Vereador mais votado de Manaus responde atualmente a uma série de processos administrativos além de acusação de homicídio.
Política – O vereador Sargento Salazar (PL), eleito em 2024 com a maior votação de Manaus e que responde atualmente a uma série de processos administrativos e à denúncia do Ministério Público do Estado do Amazonas (MP-AM) por um suposto homicídio cometido em 2019, disse em discurso na Câmara de Manaus na terça-feira (25) que está sendo perseguido.

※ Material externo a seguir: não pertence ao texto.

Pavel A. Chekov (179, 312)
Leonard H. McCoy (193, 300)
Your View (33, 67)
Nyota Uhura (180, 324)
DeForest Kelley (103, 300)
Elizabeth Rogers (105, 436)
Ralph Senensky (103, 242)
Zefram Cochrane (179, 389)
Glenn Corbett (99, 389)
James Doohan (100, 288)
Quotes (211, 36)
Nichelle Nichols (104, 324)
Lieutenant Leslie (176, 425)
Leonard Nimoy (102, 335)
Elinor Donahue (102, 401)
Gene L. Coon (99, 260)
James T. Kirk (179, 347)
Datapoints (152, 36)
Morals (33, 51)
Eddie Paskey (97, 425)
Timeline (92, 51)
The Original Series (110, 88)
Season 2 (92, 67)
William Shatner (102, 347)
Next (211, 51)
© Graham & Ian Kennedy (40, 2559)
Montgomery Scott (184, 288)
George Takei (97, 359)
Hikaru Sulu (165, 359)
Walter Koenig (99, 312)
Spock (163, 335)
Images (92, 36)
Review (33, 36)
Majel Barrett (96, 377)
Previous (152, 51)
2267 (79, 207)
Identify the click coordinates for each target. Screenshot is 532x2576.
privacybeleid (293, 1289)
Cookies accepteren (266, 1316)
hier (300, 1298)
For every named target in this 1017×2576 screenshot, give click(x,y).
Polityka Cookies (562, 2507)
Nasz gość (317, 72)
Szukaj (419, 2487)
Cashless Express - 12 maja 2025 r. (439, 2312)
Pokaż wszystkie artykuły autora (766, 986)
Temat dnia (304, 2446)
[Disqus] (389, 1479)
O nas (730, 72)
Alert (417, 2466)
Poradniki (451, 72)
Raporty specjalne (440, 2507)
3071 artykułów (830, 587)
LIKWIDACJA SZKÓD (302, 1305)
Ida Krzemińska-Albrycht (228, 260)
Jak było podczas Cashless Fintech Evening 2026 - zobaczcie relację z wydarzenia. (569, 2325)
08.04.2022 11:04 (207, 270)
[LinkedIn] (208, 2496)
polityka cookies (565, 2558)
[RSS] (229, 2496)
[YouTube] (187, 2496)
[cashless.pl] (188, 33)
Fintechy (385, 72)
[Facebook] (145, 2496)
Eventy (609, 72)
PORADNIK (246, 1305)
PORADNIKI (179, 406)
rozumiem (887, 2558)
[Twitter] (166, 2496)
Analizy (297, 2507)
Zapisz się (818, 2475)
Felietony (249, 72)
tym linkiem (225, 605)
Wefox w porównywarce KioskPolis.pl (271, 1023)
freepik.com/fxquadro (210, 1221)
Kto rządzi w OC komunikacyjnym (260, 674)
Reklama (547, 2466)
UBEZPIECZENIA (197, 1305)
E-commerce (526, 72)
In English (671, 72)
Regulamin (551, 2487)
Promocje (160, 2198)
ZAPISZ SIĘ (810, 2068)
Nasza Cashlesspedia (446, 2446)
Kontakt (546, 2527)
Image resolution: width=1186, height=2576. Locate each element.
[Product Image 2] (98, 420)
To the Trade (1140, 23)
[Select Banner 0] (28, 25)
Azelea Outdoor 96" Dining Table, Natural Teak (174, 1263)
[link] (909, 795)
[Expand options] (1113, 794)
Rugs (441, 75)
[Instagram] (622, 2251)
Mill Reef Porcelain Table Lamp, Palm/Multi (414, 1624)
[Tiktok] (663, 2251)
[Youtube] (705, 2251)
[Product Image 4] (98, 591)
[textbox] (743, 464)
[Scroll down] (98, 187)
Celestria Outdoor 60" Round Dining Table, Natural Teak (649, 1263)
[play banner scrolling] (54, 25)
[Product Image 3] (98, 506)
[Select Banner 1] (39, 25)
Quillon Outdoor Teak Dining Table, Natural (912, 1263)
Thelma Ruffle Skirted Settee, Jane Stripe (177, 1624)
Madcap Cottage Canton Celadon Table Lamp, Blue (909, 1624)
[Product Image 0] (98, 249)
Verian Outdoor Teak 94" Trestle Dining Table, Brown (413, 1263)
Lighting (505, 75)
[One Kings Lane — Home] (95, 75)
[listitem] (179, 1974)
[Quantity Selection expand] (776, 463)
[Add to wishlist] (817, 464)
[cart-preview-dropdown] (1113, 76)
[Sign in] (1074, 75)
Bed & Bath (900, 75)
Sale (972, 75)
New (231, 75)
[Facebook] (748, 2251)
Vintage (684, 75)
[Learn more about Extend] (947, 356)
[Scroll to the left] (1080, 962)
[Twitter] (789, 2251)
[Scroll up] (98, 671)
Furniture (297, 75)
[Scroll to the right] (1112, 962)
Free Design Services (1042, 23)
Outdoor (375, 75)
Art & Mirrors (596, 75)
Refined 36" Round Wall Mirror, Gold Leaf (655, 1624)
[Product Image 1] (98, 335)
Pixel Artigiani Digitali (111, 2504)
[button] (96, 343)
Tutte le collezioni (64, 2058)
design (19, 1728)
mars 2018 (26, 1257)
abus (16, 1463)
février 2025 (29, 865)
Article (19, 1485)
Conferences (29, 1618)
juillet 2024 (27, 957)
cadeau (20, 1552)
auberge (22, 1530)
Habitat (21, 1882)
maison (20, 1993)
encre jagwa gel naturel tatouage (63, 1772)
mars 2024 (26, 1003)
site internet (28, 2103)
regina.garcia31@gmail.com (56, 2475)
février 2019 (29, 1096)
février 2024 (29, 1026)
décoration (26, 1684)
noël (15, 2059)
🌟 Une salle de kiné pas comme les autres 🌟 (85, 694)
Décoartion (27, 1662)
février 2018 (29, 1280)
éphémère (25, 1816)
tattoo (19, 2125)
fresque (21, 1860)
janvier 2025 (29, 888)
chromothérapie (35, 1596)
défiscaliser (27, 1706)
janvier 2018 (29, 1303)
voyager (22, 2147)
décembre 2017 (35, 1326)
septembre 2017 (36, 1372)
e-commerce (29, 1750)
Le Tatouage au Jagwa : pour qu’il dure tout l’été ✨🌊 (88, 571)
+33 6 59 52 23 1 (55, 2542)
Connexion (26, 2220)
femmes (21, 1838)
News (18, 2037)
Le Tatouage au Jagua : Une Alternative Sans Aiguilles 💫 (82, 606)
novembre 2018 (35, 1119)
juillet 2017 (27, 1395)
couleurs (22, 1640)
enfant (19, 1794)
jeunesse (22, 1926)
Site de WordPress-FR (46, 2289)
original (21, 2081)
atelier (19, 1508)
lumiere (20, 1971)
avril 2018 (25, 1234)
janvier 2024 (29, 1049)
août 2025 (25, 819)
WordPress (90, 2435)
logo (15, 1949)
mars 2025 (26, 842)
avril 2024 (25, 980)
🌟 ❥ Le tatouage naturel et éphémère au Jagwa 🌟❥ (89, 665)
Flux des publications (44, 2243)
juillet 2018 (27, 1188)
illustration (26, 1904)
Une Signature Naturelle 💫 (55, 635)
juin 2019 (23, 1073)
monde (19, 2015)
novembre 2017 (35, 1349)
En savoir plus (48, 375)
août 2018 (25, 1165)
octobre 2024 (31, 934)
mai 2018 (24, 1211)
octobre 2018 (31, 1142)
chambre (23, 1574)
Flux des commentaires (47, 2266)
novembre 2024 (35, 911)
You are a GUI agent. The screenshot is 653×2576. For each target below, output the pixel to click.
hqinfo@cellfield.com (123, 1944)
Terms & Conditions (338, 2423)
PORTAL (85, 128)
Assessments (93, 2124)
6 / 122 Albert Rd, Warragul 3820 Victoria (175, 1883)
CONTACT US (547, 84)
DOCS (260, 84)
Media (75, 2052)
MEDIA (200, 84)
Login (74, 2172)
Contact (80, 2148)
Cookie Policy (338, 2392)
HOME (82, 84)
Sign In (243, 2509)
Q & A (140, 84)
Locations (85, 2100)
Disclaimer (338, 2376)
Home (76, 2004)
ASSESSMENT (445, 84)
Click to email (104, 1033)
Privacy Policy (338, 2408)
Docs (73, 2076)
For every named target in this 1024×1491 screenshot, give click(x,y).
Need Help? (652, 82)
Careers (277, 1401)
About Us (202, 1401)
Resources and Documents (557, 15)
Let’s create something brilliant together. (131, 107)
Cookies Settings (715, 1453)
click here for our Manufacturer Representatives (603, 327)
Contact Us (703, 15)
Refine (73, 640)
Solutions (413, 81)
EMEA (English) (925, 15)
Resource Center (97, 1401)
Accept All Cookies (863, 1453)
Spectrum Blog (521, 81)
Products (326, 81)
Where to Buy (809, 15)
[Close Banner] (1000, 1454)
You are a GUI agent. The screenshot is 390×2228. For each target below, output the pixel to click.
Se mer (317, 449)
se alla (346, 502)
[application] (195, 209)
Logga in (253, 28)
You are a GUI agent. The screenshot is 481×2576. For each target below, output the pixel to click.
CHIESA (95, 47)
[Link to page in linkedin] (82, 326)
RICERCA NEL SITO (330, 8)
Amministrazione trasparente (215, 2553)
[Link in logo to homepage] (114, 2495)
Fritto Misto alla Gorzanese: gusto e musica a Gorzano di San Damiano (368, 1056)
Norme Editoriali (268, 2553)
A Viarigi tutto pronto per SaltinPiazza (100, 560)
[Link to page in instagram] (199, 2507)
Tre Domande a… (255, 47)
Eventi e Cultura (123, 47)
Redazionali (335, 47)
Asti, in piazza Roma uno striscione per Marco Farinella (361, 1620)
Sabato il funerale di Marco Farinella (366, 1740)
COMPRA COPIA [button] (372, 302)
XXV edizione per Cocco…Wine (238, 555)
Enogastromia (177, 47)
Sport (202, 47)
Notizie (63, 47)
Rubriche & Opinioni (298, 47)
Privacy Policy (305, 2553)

O parlamentar afirmou que os processos administrativos que enfrenta são fruto de uma perseguição e que, apesar disso, conseguiu se eleger com votação expressiva. “Vocês perseguiram muito fizeram minha família sofrer e eu fui o mais votado. Ninguém prosperou sem ser perseguido, eu passei por isso ainda estou respondendo por vários procedimentos administrativos. A Sociedade não sabe o que se passa dentro de nossa instituição. Me tiraram das ruas mesmo eu sendo destaque todos os meses em apreensões no meu quartel“, declarou.
Denúncia
Documentos divulgados por uma reportagem da Folha de São Paulo, em janeiro deste ano, revelaram os processos que o parlamentar enfrenta. O caso remonta a junho de 2019, quando, de folga, Salazar teria perseguido dois suspeitos de roubo em uma moto e atirou seis vezes contra um deles, resultando na morte de Felipe Kevin de Oliveira Costa, de 27 anos.
De acordo com a denúncia do MP-AM, Salazar estava em seu carro quando presenciou um roubo em um ponto de ônibus. Ele perseguiu os suspeitos, colidiu com a moto, derrubando-os, e atirou após descer do veículo. Um dos homens fugiu, enquanto o outro morreu no local.
Salazar não registrou a ocorrência e só assumiu a autoria do ato um ano e meio depois, quando imagens de câmeras de segurança o implicaram.
Em depoimento, o vereador afirmou que agiu em legítima defesa, alegando que os suspeitos atiraram contra ele durante a perseguição. No entanto, a investigação não encontrou indícios de troca de tiros e revelou que Felipe Kevin não era o assaltante armado. Nenhuma arma foi apreendida no local, e a vítima do roubo confirmou que o morto não era quem a assaltou.
Influencer
Salazar é conhecido por compartilhar vídeos da rotina policial nas redes sociais, o que lhe garantiu ampla visibilidade e 22.594 votos nas eleições municipais. Hoje vereador, ele já foi citado em 24 investigações ou ações judiciais desde 2009, incluindo abuso de autoridade, crimes militares e outros três homicídios.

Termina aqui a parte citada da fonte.